If ever we needed a concrete of example of what's at stake when it comes to Supreme Court appointments, this week's decision in Safford United School District #1 v. Redding fits the bill. This is the case from Arizona involving a 13 year-old middle school student who was strip-searched at school on suspicion of having non-prescription drugs. The case is most famous for its oral argument, in which Justice Ruth Bader Ginsburg had to school her brethren on the Court on why a 13-year old girl might suffer damage at having to strip down to her underwear and then “shake out her bra” and pull out her underwear, all in compliance with a school administrator’s search for what the Court ultimately deemed “the equivalent of two Advil or one Aleve.” No drugs of any kind were ever found on Savana Redding.
Eight justices found that the search of Redding’s underwear was unreasonable and a violation of the Fourth Amendment. The opinion, written by Justice Souter carefully goes through the facts of the case, and the Court’s earlier jurisprudence on school searches. He concludes that although the search of Redding’s backpack and outer clothing was reasonable, a further more intrusive search into her underwear was not. Souter finds, nevertheless, that the school officials involved are entitled to immunity from liability because they acted in good faith and engaged in conduct that was not a clear violation of law (that means that Redding gets no money). The school district may be subject to suit for damages under an alternative legal theory.
Justice Stevens and Ginsburg write separate concurring opinions articulating their view that the school officials are not entitled to immunity. The illegality of the conduct by the school officials had been “clearly established,” by earlier Supreme Court cases, they contend. Interestingly, Justice Ginsburg is the only justice to mention that after the fruitless search, Savana Redding was made to sit outside the assistant principal’s offer for two hours, and that her parents were never contacted. Is this what empathy looks like—taking full measure of the facts in the case to conclude that the school officials’ conduct in this case was flagrantly unreasonable and plainly illegal? Or is this just a common sense application of facts to law? Whatever you call it, Justice Ginsburg’s opinion probably makes sense to any parent of middle school girl—and to most reasonable school administrators, who routinely attempt to contact parents when students are removed from their classes for investigation or disciplinary actions.
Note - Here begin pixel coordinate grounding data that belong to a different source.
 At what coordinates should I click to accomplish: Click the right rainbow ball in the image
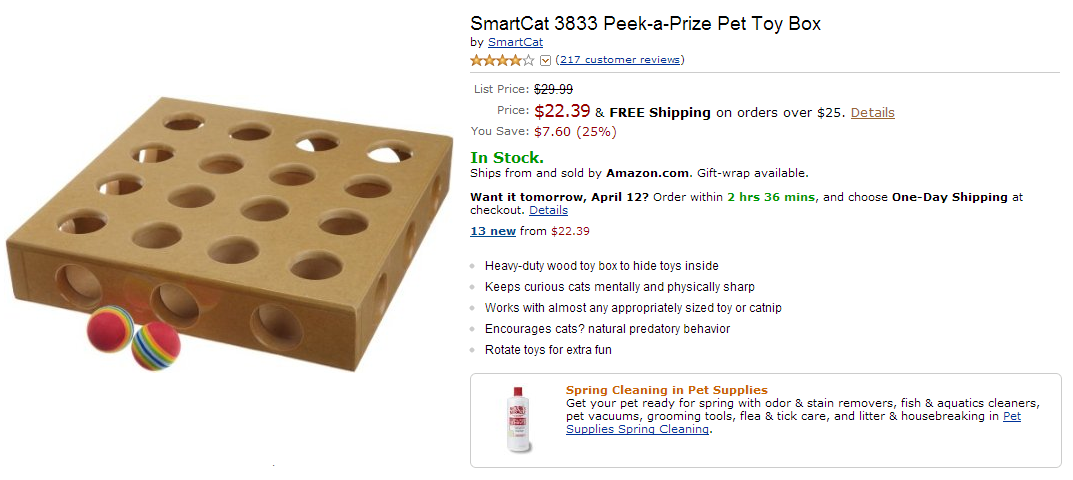pyautogui.click(x=155, y=346)
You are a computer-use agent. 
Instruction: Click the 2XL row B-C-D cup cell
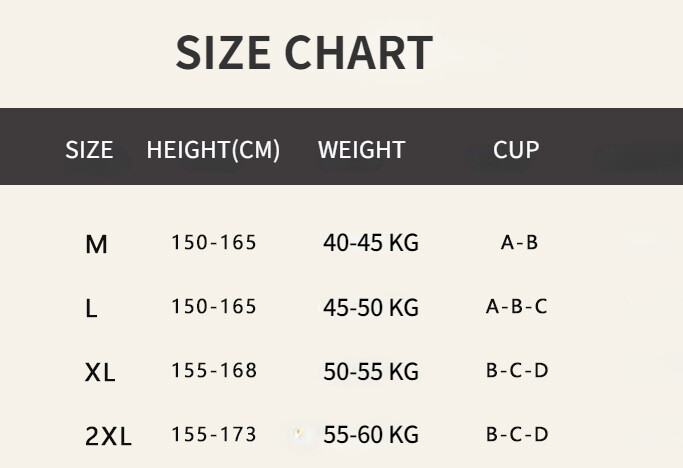(517, 434)
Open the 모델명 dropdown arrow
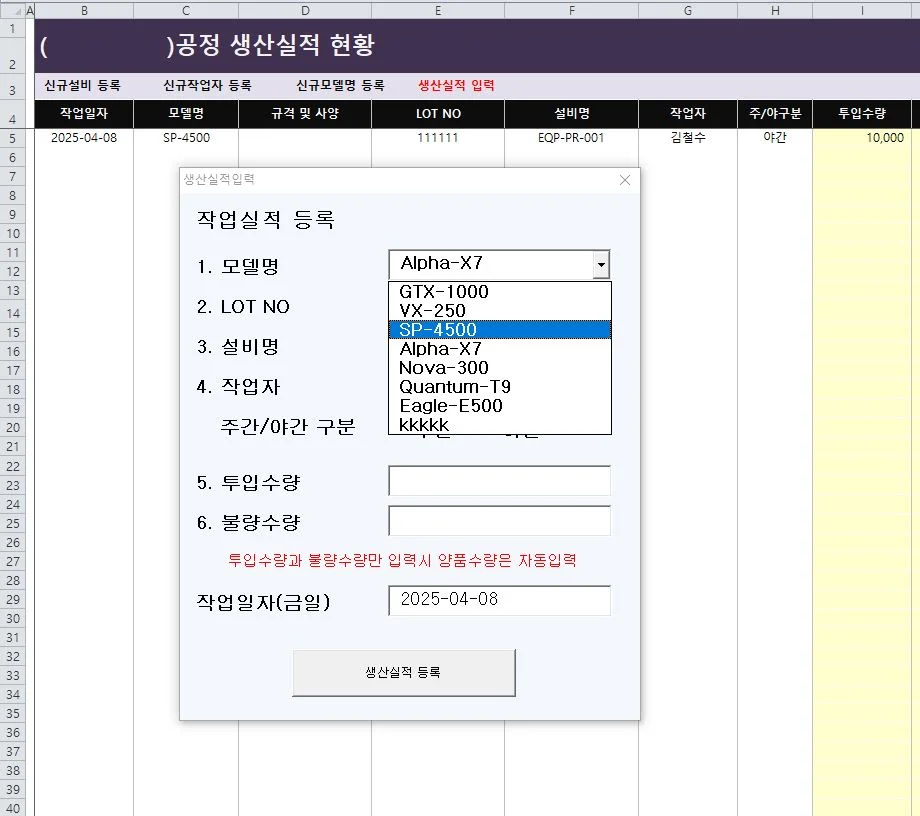This screenshot has height=816, width=920. [603, 264]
Justice Thomas’ solo opinion shows once and for all that he’s pretty much gone off the grid. Naturally, he finds the search of Redding reasonable. But he crafts a vision of school and the role of school officials who are charged with “maintaining quiet and order in the school environment,” that seems like something out of a 1950s orphanage. Quiet? In middle school? For Thomas, it’s reasonable to imagine that Redding might have hidden ibruprofen in her panties, and reasonable for the assistant principal to order the strip search. The evidence supporting this is laid out by Thomas in a string cite of news reports involving adult drug couriers and criminal suspects who concealed oxycontin, ecstasy and hydrocodone in their underwear. It gets chilling by the end of his opinion, when Thomas deems the Court’s assertion of the Fourth Amendment’s protection against unreasonable searches in this case as the judiciary “essentially seizing control of public schools.” Citing his own creepy concurrence in last year’s Morse v. Frederick, (the so-called “Bong Hits for Jesus” case, involving the First Amendment rights of high school students), Thomas longs for the day when
teachers [will] again be able to ‘govern the[ir] pupils, quicken the slothful, spur the indolent, restrain the impetuous, and control the stubborn,’ by making ‘rules giv[ing] commands and punish[ing] disobedience,’ without interference from judges.
One can almost see the physical menace in Thomas’ vision of education, where teachers govern, quicken, spur, restrain and control, but don’t seem to actually teach. To understand how far out Thomas’ thinking is from that of most contemporary Americans [including increasingly his colleagues on the Court] it’s probably worth knowing that this lyrical litany he quotes in Morse and again today in Safford Unified School District, describing what he sees as an ideal educational environment—is actually a quote from the state court case of Patterson v. Nutter . That case was decided in 1886.